Microsoft Technology Licensing, LLC

Inventor(s)

Benjamin Goth Zorn of Woodinville WA (US)

Carina Suzana Negreanu of Cambridge (GB)

Neil Blunt Toronto of Cambridge (GB)

Brian Paul Slininger of Seattle WA (US)

Andrew Donald Gordon of Cambridge (GB)

Advait Sarkar of Cambridge (GB)

Elnaz Nouri of Seattle WA (US)

Vu Minh Le of Redmond WA (US)

Christian Leopold Bejamin Poelitz of London (GB)

Shraddha Govind Barke of La Jolla CA (US)

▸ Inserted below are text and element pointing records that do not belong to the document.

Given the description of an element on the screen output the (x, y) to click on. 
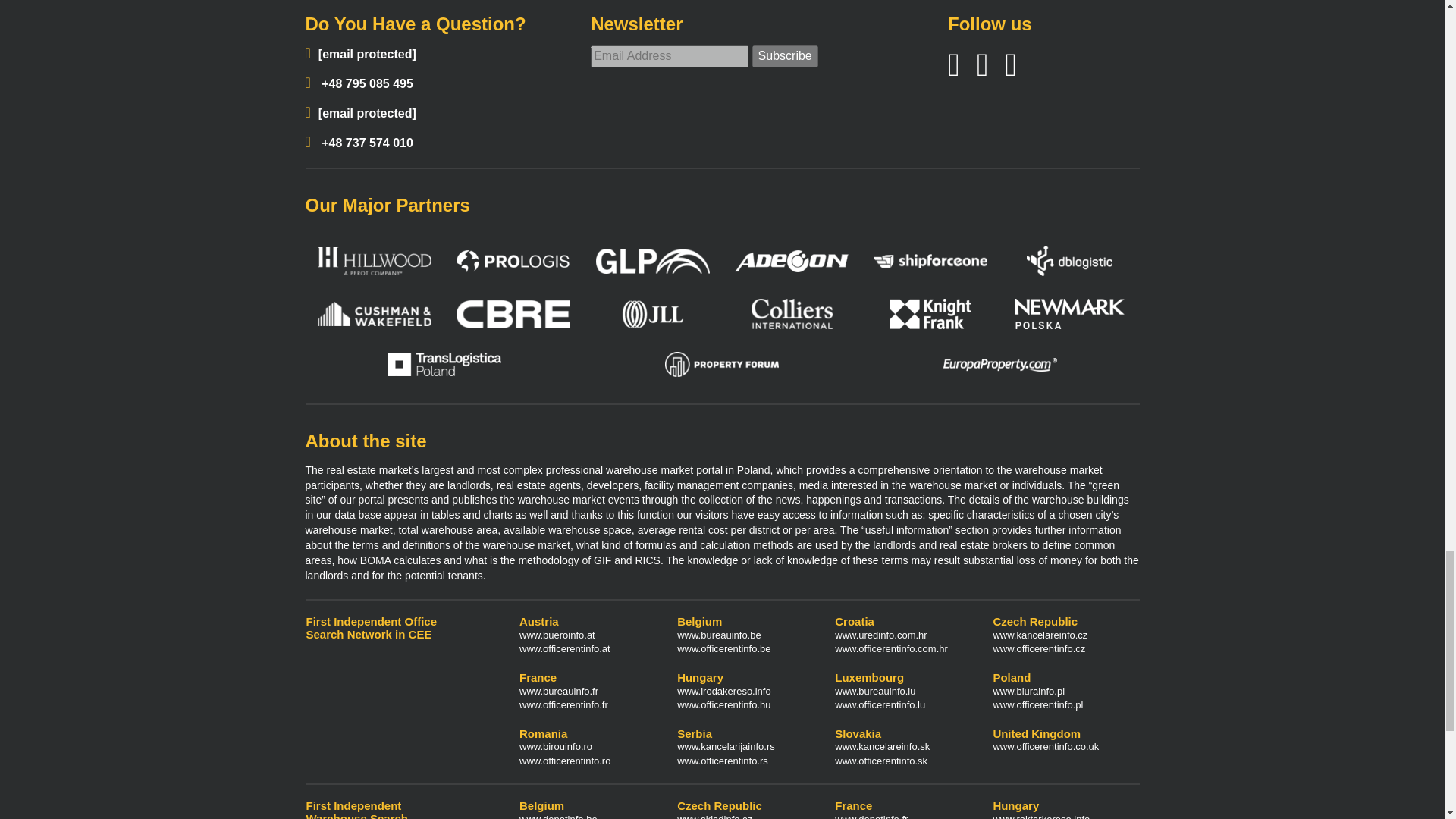
Subscribe (785, 56)
Given the description of an element on the screen output the (x, y) to click on. 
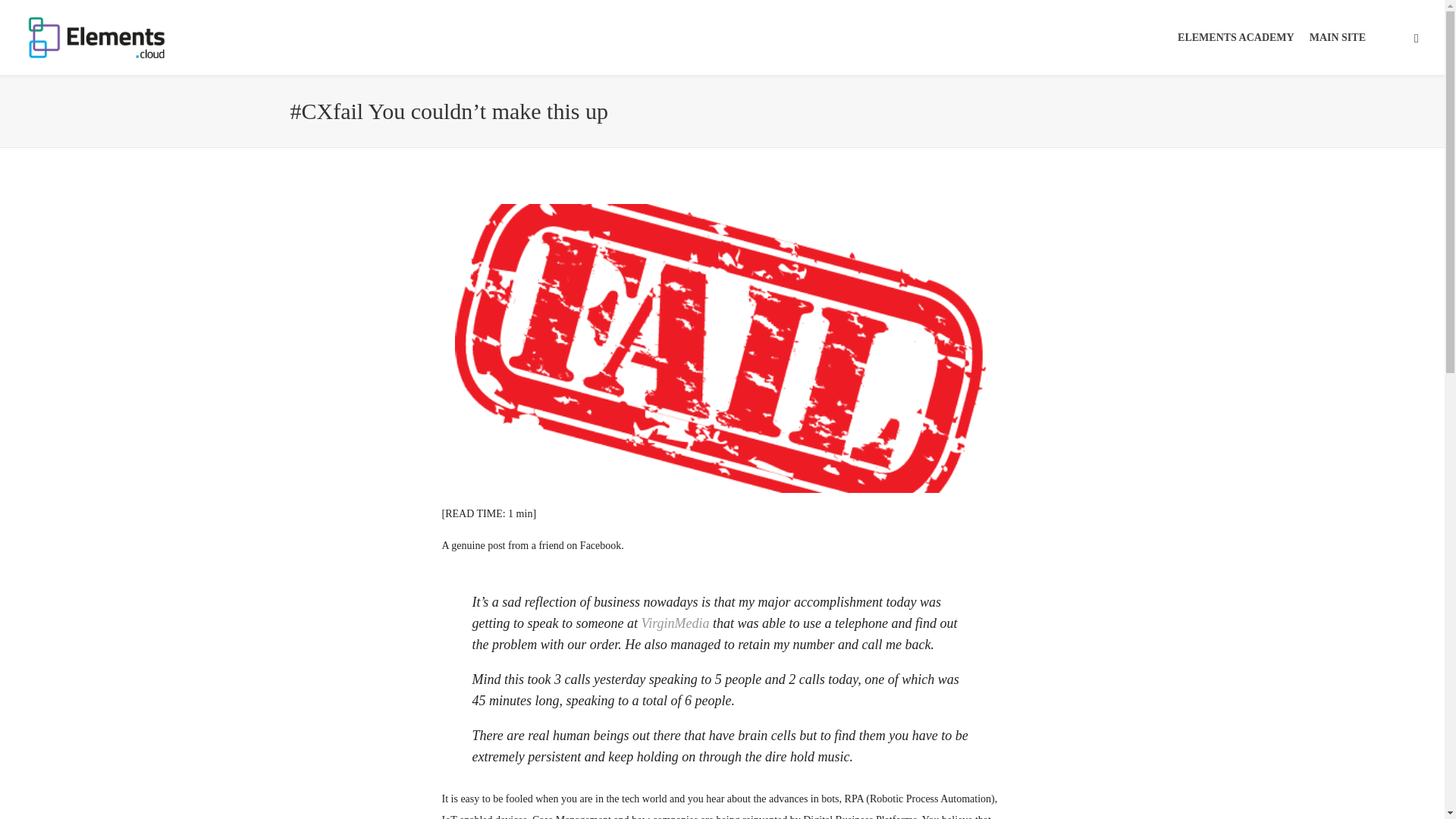
VirginMedia (674, 622)
ELEMENTS ACADEMY (1235, 37)
MAIN SITE (1337, 37)
Given the description of an element on the screen output the (x, y) to click on. 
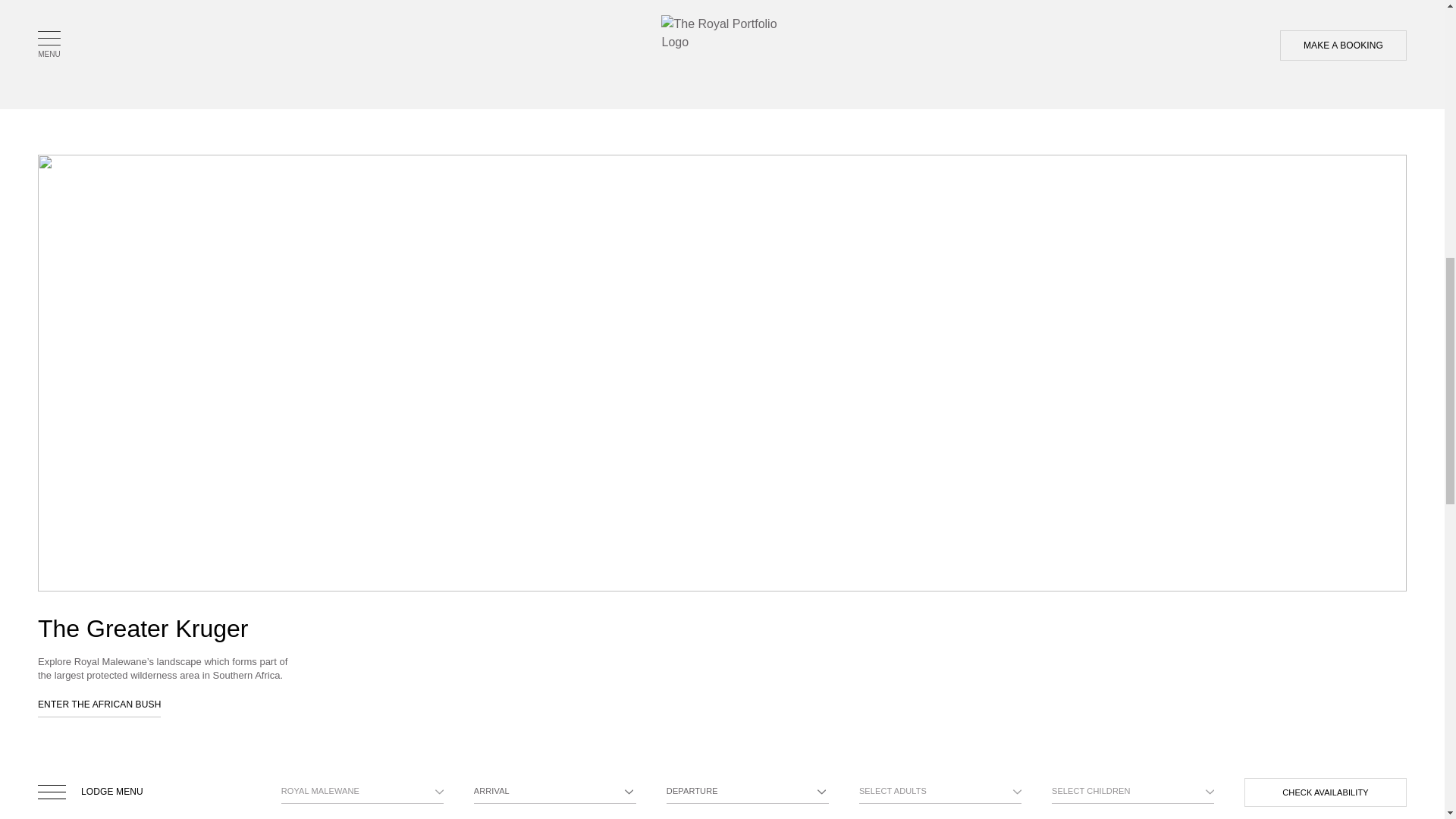
Check availability (1325, 792)
Given the description of an element on the screen output the (x, y) to click on. 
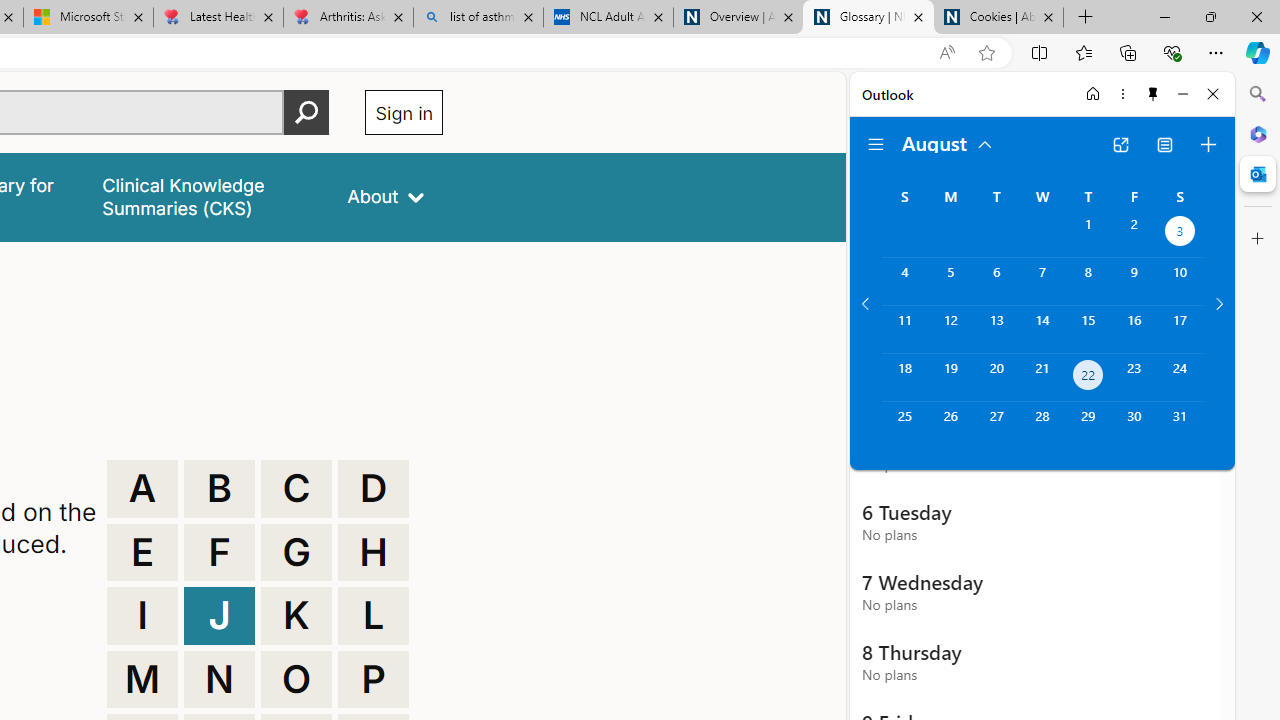
I (142, 615)
Thursday, August 29, 2024.  (1088, 425)
Glossary | NICE (868, 17)
D (373, 488)
Tuesday, August 13, 2024.  (996, 329)
Sunday, August 4, 2024.  (904, 281)
O (296, 679)
Monday, August 5, 2024.  (950, 281)
B (219, 488)
N (219, 679)
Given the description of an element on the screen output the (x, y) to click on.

Sruti Srinivasa Ragavan of Oxford (GB)

MODEL CAPABILITY EXTRACTION - A simplified explanation of the abstract

This abstract first appeared for US patent application 17969922 titled 'MODEL CAPABILITY EXTRACTION

Simplified Explanation

The abstract of the patent application describes a method of indirectly querying models to determine their capabilities using structured model input that may include natural language input from users. The output of the model is then evaluated to estimate or determine the capability possessed by the model.

  • Explanation of the innovation:

- Indirect querying of models to assess capabilities - Structured model input including natural language input - Evaluation of model output to determine capability

  • Potential applications of this technology:

- Natural language processing - Machine learning - Artificial intelligence

  • Problems solved by this technology:

- Efficient evaluation of model capabilities - Improved utilization of models - Enhanced understanding of model performance

  • Benefits of this technology:

- Better utilization of models - Enhanced model evaluation - Improved decision-making based on model capabilities

  • Potential commercial applications of this technology:

- Chatbots - Virtual assistants - Data analysis tools

  • Possible prior art:

- Previous methods of model evaluation - Existing natural language processing techniques

Questions:

1. How does this method of indirect querying differ from direct querying of models? - The method of indirect querying involves structured model input, including natural language input, to evaluate model capabilities, while direct querying typically involves querying the model directly with specific questions or commands.

2. What are the potential limitations of using natural language input for evaluating model capabilities? - Natural language input may introduce ambiguity or noise in the evaluation process, leading to potential inaccuracies in determining model capabilities.


Original Abstract Submitted

The indirect querying of models to determine capabilities possessed by the model. Such indirect queries take the form of model input that potentially includes a natural language input user data. Such model input is structured such that the output of the model is either not natural language at all, or else is natural language that is not semantically responsive to the natural language input. Nevertheless, the output is evaluated to estimate or determine the capability possessed by the model. Thus, models may be more fully utilized to their better potential.